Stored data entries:
────

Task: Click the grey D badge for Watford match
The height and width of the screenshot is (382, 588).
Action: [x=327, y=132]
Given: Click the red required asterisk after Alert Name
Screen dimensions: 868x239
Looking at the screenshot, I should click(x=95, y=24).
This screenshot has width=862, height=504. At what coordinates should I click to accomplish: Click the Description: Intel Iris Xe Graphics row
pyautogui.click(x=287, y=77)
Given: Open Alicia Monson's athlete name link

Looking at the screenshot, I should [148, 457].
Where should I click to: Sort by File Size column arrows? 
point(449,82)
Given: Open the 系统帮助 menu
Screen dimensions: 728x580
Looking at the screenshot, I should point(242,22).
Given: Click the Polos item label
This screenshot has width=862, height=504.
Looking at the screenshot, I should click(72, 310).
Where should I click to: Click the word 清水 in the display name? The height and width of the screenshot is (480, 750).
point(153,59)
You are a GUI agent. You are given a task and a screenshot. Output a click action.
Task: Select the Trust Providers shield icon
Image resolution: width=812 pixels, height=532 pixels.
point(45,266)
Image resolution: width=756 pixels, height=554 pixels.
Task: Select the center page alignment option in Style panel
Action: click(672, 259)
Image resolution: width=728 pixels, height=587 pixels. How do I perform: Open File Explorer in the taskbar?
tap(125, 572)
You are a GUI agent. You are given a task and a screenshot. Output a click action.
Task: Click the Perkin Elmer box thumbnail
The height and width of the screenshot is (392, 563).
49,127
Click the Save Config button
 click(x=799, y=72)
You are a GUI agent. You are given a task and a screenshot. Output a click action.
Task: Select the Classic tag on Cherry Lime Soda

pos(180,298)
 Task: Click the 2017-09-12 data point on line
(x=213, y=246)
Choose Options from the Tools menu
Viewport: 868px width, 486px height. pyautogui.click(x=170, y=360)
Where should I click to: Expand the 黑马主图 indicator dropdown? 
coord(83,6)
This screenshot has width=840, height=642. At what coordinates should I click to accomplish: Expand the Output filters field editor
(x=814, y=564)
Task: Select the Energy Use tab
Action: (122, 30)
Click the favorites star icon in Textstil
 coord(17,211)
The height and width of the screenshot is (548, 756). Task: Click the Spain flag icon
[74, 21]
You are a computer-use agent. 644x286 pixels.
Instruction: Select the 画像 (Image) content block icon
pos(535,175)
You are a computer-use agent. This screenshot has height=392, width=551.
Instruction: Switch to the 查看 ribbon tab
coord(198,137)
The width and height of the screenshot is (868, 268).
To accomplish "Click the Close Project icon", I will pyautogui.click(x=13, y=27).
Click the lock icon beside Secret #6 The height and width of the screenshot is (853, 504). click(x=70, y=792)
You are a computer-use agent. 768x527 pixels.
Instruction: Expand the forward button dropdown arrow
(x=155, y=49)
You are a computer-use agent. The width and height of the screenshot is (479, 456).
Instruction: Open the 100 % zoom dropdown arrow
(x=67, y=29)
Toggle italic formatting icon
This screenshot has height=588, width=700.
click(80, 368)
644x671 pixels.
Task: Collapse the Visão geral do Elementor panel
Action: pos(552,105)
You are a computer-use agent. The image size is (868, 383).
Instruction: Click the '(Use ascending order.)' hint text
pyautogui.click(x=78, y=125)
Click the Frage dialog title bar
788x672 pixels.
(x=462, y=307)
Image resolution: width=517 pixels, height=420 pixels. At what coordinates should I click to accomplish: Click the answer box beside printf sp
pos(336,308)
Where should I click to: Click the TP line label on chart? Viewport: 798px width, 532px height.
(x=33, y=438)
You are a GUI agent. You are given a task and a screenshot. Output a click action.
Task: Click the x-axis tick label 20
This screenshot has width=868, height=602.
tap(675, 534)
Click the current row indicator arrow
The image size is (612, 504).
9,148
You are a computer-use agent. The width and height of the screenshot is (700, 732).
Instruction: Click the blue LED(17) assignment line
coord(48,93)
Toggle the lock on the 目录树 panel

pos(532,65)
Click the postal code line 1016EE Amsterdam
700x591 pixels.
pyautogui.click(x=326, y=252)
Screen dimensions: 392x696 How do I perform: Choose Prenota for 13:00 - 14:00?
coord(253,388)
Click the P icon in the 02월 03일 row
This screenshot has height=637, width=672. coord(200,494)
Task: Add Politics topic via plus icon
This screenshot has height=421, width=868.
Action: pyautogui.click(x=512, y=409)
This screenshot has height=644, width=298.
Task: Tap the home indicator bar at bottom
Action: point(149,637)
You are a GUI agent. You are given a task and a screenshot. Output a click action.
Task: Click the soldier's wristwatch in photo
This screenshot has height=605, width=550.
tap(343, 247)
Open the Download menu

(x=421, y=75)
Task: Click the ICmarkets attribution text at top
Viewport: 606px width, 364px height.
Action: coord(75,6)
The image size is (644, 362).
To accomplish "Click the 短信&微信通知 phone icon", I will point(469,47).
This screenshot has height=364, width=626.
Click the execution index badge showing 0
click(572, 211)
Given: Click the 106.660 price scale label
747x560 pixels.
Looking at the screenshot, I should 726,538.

────

■ What you are asked to do ■
Note how many lines of the entries contain the string "will", then give that number by itself.

■ Solution for this task ■
2